Friday, July 12, 2024

Shit

Just found this in draft. Figured its time had come.


I've been dreaming about shit a lot lately. First it was incidental shit, like finding a pile on my front lawn and being frustrated, "Why don't people pick up after their dog?" (since I don't have one) way. Then it became more vivid, as when I dreamed of my sister's dog taking a massive shit on her concrete patio...and then vomiting up a large, moss covered log, which I suppose is still some kind of shit image. But last night I dreamed that I was at work, and my boss, an acerbic woman, was talking to me when she suddenly said, "I think you've shit your pants." I insisted that I had not and she disagreed, so I huffily walked to the restroom to confirm my status. I remember wanting to turn so that she couldn't see my butt as I passed by her...just in case I had shit my pants. When I got into the bathroom and pulled down my pants and underwear, I found a huge, thick coating of shit in my underpants. Dismayed, I went to work with toilet paper...and quickly ran out. I ended up using a plastic bag to finish up, then tried to flush the bag down the toilet. The toilet immediately stopped up. I was panicked. And I was not yet very clean. So I stepped into the shower and tried to wash myself off.

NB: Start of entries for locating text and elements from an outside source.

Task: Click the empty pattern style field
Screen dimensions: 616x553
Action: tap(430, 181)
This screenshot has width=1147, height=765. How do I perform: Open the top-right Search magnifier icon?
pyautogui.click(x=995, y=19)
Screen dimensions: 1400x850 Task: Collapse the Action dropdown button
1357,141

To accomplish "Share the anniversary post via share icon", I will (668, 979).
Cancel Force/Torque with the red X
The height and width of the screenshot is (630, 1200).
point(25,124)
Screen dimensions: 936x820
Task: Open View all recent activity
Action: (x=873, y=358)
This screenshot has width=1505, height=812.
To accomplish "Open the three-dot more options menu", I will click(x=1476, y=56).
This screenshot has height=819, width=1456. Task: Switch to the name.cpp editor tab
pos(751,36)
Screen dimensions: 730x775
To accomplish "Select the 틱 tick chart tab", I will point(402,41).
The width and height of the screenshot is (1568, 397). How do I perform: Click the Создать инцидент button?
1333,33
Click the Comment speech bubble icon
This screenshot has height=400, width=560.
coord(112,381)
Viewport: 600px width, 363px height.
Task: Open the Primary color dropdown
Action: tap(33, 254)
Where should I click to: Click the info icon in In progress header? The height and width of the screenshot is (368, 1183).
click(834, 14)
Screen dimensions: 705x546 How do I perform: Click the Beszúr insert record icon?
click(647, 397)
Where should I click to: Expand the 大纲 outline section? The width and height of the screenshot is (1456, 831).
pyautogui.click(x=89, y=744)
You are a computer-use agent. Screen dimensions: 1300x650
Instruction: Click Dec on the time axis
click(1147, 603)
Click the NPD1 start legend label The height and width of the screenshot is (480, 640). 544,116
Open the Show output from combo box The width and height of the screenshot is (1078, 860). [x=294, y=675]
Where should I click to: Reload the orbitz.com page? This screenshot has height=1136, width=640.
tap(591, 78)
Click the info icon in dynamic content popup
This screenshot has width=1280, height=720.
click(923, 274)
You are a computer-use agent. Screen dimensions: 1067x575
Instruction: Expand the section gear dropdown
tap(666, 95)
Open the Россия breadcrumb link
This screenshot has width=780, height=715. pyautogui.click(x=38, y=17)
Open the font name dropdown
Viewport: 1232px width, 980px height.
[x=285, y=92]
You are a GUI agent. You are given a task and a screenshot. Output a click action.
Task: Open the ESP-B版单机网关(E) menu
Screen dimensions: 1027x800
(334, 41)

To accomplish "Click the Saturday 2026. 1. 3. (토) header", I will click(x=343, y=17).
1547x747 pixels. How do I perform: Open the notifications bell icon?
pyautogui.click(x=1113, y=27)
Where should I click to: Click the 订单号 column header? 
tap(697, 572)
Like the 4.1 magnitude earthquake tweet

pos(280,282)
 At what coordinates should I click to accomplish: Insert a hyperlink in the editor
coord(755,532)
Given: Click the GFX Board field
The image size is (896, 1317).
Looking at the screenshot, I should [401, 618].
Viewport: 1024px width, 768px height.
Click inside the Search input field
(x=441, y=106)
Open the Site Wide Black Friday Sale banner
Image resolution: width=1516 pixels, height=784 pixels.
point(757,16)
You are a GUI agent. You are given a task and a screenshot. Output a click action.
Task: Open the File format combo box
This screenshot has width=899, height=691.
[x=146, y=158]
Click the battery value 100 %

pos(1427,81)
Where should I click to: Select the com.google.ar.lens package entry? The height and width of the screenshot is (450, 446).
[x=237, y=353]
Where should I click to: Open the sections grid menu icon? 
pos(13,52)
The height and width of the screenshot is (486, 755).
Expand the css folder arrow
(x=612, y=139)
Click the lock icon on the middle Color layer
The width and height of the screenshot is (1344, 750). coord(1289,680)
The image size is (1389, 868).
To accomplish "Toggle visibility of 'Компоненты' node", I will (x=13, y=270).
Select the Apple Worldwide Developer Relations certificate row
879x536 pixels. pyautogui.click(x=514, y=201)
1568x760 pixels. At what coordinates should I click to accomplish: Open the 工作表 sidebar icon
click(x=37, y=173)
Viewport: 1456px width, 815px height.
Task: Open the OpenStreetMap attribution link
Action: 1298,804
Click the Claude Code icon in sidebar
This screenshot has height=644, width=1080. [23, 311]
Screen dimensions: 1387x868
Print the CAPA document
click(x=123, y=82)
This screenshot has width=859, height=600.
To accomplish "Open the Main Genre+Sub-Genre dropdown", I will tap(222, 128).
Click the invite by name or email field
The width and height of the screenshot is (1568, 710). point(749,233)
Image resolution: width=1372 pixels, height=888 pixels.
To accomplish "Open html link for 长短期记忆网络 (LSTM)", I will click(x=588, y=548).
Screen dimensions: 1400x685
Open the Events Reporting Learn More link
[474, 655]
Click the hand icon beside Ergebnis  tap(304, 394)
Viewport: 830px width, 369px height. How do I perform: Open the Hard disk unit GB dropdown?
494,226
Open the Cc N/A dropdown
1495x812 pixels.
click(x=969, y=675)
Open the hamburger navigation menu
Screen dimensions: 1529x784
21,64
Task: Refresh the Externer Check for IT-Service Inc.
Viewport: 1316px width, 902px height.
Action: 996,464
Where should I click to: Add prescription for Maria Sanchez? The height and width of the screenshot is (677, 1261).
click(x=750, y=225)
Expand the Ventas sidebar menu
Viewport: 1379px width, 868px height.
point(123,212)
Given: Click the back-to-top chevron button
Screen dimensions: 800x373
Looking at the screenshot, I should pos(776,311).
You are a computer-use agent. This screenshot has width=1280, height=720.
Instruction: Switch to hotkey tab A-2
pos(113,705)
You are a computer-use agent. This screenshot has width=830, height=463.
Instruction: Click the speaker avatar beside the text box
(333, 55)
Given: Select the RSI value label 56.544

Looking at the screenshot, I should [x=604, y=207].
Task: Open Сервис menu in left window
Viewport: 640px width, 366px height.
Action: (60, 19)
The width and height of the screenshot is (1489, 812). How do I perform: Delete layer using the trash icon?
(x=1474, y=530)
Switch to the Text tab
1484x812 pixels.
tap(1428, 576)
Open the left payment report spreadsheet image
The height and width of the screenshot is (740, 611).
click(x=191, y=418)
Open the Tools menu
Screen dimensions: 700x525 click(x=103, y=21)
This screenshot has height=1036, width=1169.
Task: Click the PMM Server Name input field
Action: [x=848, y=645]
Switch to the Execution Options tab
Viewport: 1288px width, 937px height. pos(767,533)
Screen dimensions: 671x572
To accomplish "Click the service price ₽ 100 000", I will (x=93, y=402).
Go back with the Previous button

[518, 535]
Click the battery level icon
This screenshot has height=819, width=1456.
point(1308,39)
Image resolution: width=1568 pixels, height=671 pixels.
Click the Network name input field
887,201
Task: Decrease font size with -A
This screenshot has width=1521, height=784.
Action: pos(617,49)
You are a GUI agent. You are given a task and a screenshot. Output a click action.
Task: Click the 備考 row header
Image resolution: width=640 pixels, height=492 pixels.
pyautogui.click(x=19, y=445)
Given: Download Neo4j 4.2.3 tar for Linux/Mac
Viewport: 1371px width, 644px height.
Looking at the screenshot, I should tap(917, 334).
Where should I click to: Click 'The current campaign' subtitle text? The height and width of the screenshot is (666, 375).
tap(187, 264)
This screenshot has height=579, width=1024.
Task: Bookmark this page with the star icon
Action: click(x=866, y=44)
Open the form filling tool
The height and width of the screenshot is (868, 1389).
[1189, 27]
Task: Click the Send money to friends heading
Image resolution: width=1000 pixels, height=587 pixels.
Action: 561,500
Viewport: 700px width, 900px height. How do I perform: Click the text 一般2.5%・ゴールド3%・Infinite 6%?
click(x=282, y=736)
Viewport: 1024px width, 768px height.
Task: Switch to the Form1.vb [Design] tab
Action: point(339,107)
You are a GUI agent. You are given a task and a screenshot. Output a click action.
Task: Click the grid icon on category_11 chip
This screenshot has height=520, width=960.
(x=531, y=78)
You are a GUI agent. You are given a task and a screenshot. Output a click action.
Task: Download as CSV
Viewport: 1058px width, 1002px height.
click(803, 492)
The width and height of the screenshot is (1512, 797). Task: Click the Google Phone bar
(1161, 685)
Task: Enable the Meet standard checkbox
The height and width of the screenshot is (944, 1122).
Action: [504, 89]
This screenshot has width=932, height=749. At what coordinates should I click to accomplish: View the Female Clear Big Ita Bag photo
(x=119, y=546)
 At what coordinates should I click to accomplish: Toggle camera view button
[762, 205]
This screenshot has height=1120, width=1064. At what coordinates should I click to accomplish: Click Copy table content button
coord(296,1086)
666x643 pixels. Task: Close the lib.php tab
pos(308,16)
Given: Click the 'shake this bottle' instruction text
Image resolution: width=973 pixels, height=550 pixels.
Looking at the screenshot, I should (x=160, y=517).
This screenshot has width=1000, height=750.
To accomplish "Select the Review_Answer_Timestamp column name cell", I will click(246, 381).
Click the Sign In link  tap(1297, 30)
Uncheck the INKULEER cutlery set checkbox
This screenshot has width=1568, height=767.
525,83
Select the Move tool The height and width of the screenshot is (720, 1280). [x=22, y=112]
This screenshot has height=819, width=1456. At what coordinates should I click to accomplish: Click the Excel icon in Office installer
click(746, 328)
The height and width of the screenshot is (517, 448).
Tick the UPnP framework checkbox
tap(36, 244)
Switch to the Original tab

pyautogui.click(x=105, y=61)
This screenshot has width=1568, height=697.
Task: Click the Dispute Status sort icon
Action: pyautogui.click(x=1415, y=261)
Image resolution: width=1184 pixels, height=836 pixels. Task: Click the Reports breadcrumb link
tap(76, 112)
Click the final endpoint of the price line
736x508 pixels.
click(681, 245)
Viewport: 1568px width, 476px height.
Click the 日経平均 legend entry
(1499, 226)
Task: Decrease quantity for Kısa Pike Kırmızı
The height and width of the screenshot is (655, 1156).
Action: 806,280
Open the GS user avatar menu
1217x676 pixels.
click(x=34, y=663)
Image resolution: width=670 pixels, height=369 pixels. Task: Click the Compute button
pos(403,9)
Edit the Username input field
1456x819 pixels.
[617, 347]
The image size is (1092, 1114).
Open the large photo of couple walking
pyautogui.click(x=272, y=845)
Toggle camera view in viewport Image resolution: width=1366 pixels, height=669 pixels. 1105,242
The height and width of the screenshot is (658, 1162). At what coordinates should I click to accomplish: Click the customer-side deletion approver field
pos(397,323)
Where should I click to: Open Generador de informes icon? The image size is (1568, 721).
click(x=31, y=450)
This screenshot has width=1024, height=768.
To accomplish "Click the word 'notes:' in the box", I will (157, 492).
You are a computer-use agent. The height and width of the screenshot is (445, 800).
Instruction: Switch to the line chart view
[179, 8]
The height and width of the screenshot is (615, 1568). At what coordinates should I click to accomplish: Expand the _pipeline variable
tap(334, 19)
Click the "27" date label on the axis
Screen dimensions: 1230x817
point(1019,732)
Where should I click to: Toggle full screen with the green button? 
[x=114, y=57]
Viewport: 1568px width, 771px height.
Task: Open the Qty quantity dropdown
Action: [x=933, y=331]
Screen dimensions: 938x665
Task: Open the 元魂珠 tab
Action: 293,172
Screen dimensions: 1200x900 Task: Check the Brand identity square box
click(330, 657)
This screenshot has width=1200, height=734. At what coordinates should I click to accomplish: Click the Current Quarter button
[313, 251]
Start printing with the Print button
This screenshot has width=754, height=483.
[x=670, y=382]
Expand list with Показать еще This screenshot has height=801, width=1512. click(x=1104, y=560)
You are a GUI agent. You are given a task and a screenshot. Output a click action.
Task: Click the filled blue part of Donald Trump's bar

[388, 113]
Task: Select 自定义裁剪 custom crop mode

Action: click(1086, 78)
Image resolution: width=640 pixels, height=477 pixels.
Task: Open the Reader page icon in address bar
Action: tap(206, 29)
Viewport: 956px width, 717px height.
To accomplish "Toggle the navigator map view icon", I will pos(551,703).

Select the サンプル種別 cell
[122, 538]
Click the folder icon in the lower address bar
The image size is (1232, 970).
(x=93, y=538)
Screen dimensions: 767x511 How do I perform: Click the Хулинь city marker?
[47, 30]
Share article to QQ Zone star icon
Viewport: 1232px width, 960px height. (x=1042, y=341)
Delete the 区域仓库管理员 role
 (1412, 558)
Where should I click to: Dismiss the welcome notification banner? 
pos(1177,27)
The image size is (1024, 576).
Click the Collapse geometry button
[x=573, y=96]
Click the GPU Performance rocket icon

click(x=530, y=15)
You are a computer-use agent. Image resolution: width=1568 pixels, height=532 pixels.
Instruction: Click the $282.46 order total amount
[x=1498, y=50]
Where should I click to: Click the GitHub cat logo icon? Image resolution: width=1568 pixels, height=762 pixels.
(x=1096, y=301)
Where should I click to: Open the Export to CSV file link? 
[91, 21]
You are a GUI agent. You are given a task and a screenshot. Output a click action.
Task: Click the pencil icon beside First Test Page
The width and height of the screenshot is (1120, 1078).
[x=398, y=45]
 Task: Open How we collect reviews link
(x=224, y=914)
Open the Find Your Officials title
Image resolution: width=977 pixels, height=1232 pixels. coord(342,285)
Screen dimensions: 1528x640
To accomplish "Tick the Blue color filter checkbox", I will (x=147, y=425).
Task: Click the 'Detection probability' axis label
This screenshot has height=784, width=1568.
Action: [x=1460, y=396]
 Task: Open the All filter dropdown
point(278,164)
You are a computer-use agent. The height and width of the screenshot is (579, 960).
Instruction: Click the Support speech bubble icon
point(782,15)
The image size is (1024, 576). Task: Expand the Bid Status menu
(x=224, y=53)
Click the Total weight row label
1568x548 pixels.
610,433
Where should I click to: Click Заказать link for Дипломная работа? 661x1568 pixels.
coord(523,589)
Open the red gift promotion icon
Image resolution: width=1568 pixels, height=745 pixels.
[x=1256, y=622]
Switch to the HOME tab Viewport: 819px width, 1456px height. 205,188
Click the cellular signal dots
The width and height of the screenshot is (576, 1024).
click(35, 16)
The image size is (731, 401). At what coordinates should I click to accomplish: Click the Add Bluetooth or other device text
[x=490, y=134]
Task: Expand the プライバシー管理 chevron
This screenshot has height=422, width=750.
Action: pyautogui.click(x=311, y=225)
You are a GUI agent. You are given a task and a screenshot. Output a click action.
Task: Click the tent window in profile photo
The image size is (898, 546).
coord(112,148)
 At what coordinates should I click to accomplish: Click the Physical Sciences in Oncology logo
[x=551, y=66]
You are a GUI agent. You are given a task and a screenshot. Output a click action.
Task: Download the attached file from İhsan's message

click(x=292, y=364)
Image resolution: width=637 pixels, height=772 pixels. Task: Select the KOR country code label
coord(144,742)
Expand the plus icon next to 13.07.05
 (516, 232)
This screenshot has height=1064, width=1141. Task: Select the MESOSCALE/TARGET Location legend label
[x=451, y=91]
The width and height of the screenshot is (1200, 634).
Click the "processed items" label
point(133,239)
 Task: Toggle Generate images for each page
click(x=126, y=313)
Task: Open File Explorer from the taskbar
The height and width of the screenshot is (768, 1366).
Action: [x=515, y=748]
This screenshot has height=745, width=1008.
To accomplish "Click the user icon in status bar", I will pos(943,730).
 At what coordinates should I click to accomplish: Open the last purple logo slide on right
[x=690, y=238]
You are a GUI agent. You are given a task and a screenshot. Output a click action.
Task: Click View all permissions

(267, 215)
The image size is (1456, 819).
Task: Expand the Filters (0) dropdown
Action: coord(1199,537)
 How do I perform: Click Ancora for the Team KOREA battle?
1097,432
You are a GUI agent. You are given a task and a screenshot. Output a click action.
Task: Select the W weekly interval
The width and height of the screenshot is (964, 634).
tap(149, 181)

I was having trouble with that, as I had no washcloth, but as I struggled I saw that there were dozens of rolls of toilet paper stacked up in the shower. I remember thinking that I had to hurry before the boss starting wondering what had happened to me. I also remember thinking that I'd tell her that I hadn't shit myself, but that I took a shower since she obviously thought that I didn't smell very good.

And then I woke up.

I suppose it's not really a surprise, after all. We live in a pretty shitty world. The mad president is gone now, and we don't have to be exposed to his endless mad yammering every day, but he still pops up...and the dragon teeth he sowed have been leaping from every field, crazed eyes and swishing scimitars.